The test results are shown in Table 4. Examples No. 1 to 26 are examples according to the present disclosure, No. 27 to 54 are comparative examples, and No. 55 is a conventional example produced by subjecting steel equivalent to JIS SCR420 to carburizing-quenching-tempering.

As is clear from Table 4, Examples No. 1 to 26 all had excellent tool life before nitrocarburizing treatment (i.e. as steel for nitrocarburizing treatment). Examples No. 1 to 26 all had slightly lower fatigue resistance than carburized-quenched-tempered Conventional Example No. 55 after nitrocarburizing treatment (equivalent to a nitrocarburized component), but exhibited excellent fatigue strength as a nitrocarburized material. In Examples No. 1 to 26, those with a nitrocarburizing treatment temperature of 560° C. all had an effective hardened case depth of 0.2 mm or more, although the description of detailed measurement results is omitted here. As a result of determining the composition of precipitates using an energy-dispersive X-ray spectrometer (EDX) as described above, 500 or more precipitates of Cr-based precipitates, V-based precipitates, and Nb-based precipitates with a particle size of less than 10 μm were dispersion-precipitated per unit area of 1 m2 in all of Examples No. 1 to 26.

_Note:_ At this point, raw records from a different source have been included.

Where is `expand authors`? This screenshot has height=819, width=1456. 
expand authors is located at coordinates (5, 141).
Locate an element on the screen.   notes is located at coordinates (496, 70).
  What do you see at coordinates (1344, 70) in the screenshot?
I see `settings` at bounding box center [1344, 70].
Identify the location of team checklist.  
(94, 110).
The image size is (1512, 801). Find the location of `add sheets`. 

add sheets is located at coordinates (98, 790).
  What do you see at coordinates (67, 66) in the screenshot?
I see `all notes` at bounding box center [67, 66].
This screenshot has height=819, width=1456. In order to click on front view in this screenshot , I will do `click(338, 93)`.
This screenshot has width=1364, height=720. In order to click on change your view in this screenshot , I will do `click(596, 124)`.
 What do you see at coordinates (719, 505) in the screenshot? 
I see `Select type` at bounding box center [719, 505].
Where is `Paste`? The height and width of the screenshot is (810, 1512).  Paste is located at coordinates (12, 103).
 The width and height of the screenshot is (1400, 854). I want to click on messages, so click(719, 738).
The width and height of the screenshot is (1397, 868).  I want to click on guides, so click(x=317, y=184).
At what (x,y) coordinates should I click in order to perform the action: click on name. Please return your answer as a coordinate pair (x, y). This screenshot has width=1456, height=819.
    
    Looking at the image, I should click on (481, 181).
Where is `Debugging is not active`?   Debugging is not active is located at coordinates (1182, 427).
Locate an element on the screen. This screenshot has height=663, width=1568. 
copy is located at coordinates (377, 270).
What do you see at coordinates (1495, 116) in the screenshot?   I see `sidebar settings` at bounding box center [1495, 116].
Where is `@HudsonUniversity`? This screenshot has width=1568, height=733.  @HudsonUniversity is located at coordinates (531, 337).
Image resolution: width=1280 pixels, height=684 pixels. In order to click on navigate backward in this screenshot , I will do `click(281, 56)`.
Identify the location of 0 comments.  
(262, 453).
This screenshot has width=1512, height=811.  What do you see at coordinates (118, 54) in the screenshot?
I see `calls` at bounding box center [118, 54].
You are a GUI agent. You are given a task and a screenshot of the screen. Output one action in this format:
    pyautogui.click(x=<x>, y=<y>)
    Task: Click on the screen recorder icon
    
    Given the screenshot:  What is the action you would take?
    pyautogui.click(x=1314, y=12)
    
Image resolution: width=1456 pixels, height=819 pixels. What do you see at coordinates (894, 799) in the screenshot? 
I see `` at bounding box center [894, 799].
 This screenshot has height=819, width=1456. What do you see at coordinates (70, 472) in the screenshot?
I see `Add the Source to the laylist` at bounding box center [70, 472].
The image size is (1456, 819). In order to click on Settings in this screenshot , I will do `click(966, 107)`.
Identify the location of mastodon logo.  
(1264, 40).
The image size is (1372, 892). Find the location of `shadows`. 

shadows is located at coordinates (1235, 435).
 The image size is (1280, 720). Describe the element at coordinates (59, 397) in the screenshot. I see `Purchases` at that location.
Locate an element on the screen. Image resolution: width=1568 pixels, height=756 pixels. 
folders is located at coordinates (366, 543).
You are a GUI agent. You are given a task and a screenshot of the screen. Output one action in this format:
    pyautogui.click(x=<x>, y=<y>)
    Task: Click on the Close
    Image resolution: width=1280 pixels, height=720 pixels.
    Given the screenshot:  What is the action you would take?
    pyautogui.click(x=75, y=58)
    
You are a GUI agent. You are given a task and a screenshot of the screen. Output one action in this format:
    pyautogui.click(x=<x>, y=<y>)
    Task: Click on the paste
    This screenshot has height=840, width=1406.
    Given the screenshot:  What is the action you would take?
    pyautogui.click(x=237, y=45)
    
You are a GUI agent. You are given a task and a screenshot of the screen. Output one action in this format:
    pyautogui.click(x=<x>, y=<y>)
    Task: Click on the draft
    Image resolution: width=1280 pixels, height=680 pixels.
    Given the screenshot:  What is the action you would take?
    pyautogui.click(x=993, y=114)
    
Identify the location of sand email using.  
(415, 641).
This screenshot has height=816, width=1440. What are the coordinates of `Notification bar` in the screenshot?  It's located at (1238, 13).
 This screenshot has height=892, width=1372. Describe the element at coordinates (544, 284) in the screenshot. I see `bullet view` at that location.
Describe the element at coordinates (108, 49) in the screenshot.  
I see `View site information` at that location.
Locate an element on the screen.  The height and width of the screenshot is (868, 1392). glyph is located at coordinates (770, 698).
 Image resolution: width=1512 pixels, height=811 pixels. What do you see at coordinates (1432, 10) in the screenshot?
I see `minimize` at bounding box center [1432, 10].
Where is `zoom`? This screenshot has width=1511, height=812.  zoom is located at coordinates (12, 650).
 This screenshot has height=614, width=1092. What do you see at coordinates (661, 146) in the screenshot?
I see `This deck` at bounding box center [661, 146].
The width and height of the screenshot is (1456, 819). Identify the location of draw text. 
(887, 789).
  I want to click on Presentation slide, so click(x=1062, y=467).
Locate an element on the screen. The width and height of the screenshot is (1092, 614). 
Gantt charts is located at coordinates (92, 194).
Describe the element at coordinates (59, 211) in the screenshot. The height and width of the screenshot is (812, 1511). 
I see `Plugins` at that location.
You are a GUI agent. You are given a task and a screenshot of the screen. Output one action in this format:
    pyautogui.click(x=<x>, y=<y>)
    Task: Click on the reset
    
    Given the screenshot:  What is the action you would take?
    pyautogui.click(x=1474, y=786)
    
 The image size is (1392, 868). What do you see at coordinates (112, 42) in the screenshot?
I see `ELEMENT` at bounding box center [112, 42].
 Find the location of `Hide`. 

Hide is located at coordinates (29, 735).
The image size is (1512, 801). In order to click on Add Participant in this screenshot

In Comparative Examples No. 27 to 54, the chemical composition or the resultant steel microstructure was outside the range according to the present disclosure, so that cracking occurred in continuous casting or fatigue resistance or machinability by cutting was poor.

In No. 27, the heating temperature in hot rolling was low. Consequently, precipitates formed during continuous casting did not dissolve sufficiently, and fatigue resistance after nitrocarburizing treatment was low. Besides, since the total microstructure proportion of ferrite and pearlite was high, machinability by cutting after hot rolling was low.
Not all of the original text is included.